_Aim of the task_: "Mina fakturor (43, 2387)" appears in one line of the listing below; retype that line and every later line exactly, stopping at the end, and nothing else.

_Data to process_:
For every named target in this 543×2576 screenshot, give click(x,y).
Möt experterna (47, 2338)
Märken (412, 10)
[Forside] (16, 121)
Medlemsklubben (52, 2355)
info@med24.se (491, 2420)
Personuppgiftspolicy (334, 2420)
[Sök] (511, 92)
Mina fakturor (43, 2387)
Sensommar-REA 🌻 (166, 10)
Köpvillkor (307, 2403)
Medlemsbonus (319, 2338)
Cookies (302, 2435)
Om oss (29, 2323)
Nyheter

_Output for this exercise_:
Mina fakturor (43, 2387)
Sensommar-REA 🌻 (166, 10)
Köpvillkor (307, 2403)
Medlemsbonus (319, 2338)
Cookies (302, 2435)
Om oss (29, 2323)
Nyheter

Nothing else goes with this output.